Charles Stewart Almon Ritchie,  (September 23, 1906 – June 7, 1995) was a Canadian diplomat and diarist.

Born in Halifax, Nova Scotia, Ritchie was educated at the University of King's College, in Halifax, Nova Scotia, Pembroke College, Oxford, Harvard University, and École Libre des Sciences Politiques. He joined the Department of External Affairs in 1934 eventually becoming Canada's ambassador to West Germany (1954–1958), Permanent Representative to the United Nations (1958–1962), ambassador to the United States during the presidencies of John F. Kennedy and Lyndon Johnson (1962–1966), ambassador to the North Atlantic Council (1966–1967) and from 1967 to 1971 was Canadian High Commissioner to the United Kingdom in London.

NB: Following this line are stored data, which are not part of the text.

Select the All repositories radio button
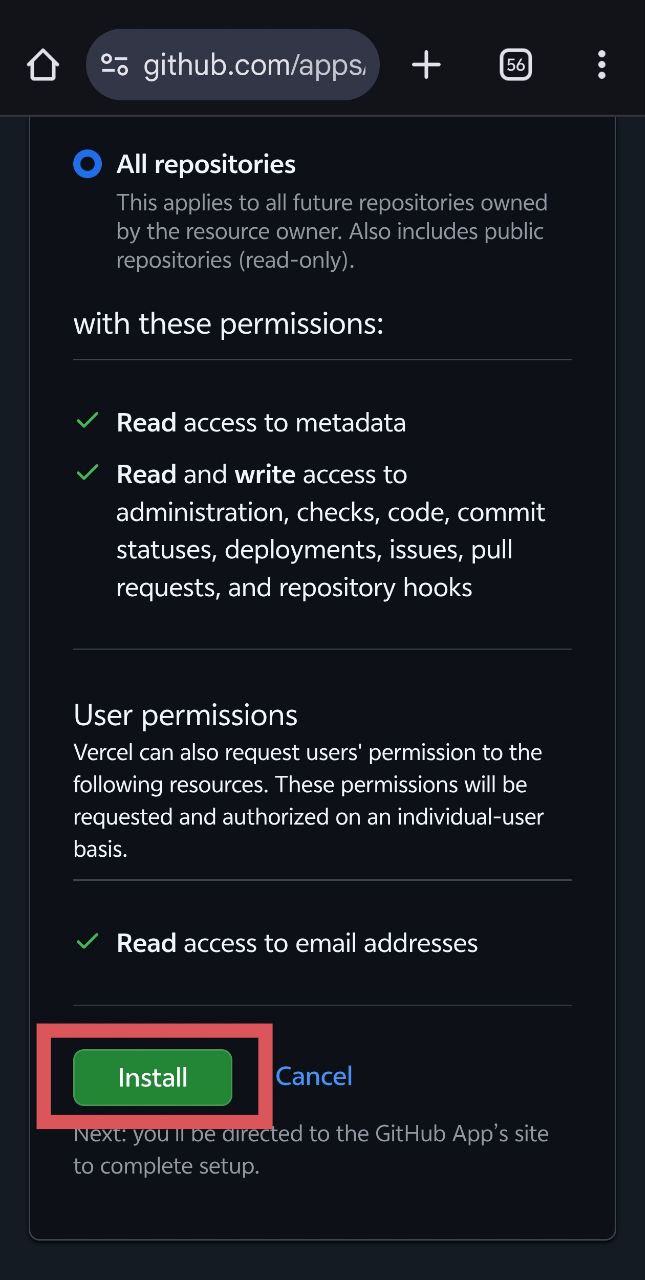645x1280 pixels. click(87, 164)
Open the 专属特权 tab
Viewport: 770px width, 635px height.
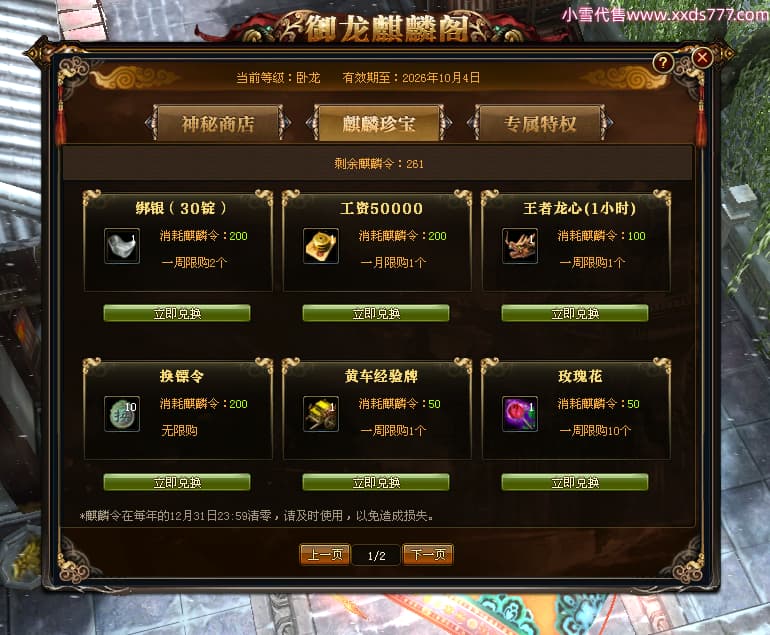tap(540, 123)
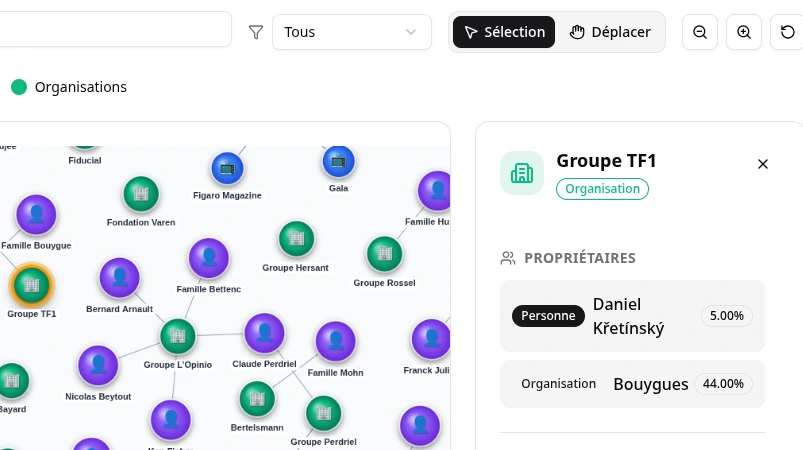Image resolution: width=803 pixels, height=450 pixels.
Task: Open the Daniel Křetínský owner entry
Action: pos(632,316)
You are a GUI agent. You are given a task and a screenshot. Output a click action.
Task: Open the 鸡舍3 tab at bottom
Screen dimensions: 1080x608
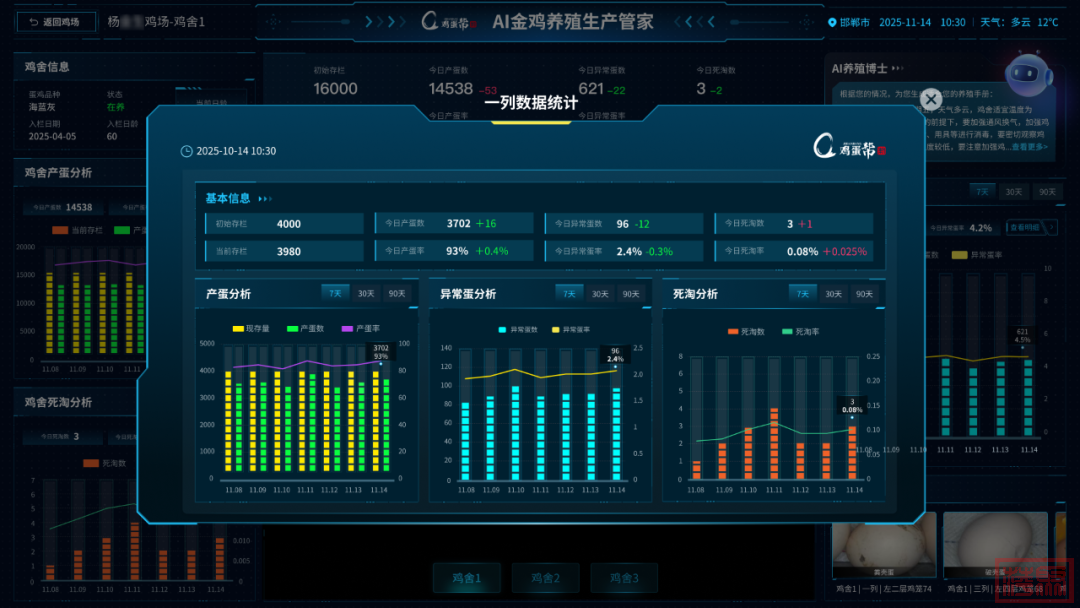(x=624, y=577)
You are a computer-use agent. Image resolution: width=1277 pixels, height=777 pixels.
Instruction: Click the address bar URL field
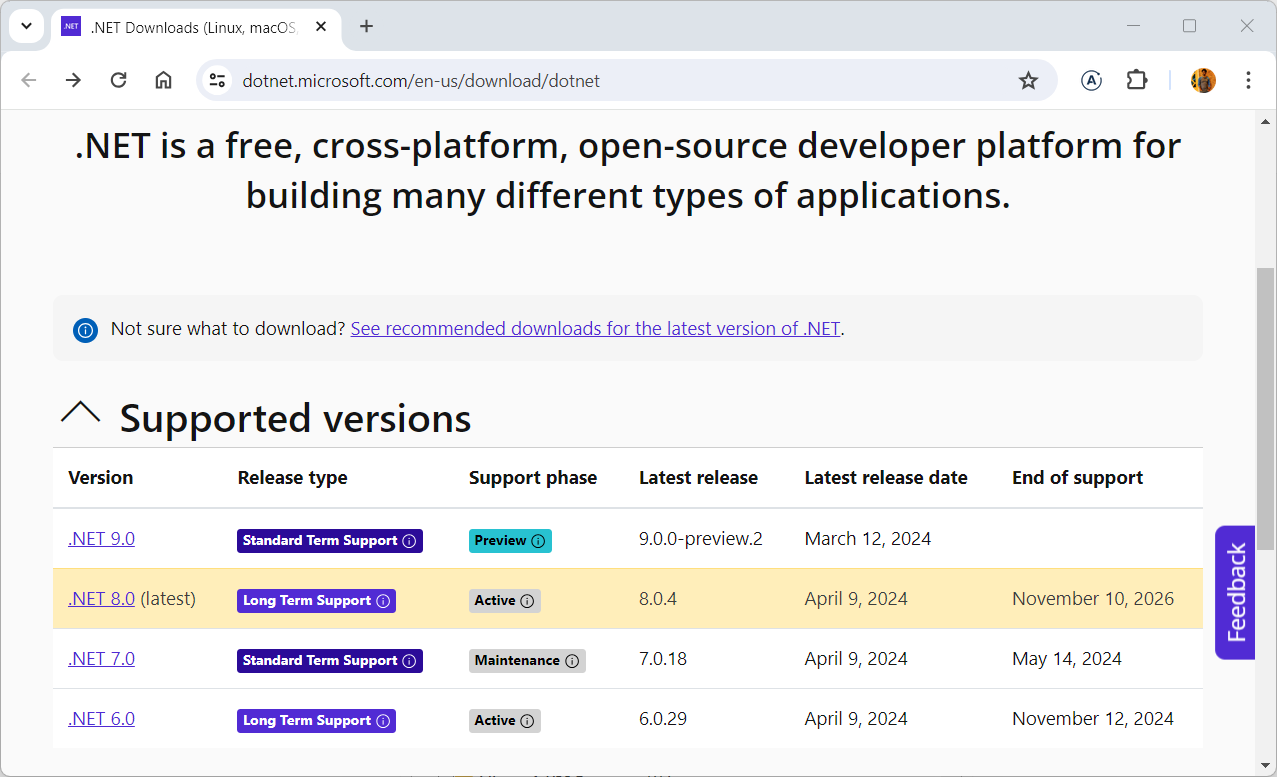coord(600,80)
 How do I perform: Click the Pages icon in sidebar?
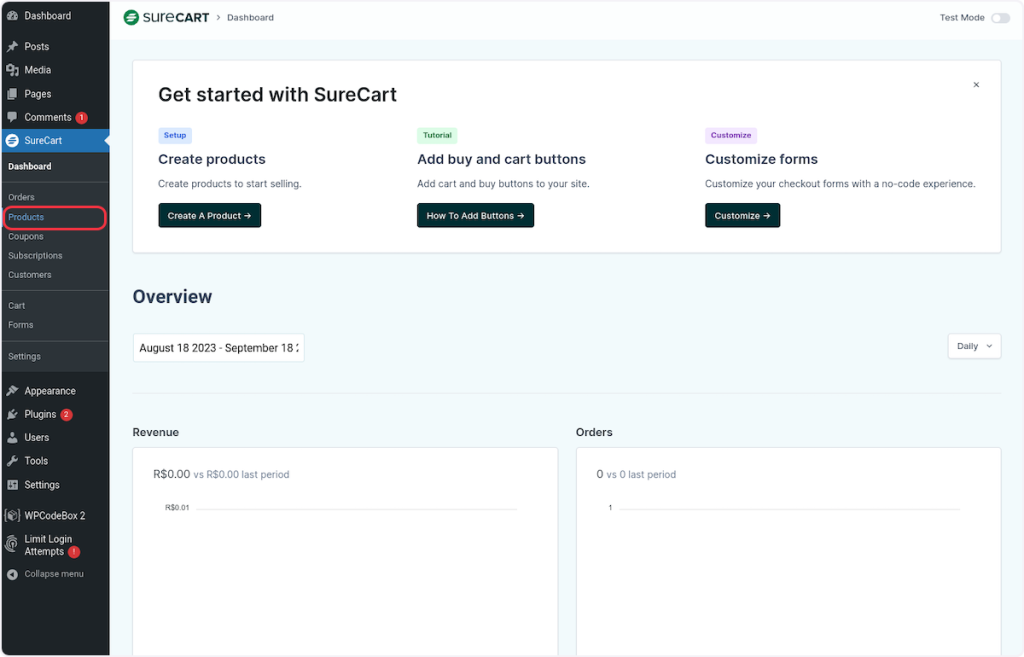coord(12,94)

While Ritchie's career as a diplomat marked him as an important person in the history of Canadian foreign relations, he became famous through the publication of his diaries, first The Siren Years, and then three follow-ups.  The diaries document both his diplomatic career and his private life, including the beginning of his long love affair with the Anglo-Irish writer Elizabeth Bowen, which began in 1941 when he was still single and she married, survived through his marriage in 1948 and long periods of separation, lasting until Bowen's death in 1973.

In 1969 he was made a Companion of the Order of Canada "for services in the field of diplomacy". He received honorary doctorates from Trent University (1976), York University (1992) and Carleton University (1992).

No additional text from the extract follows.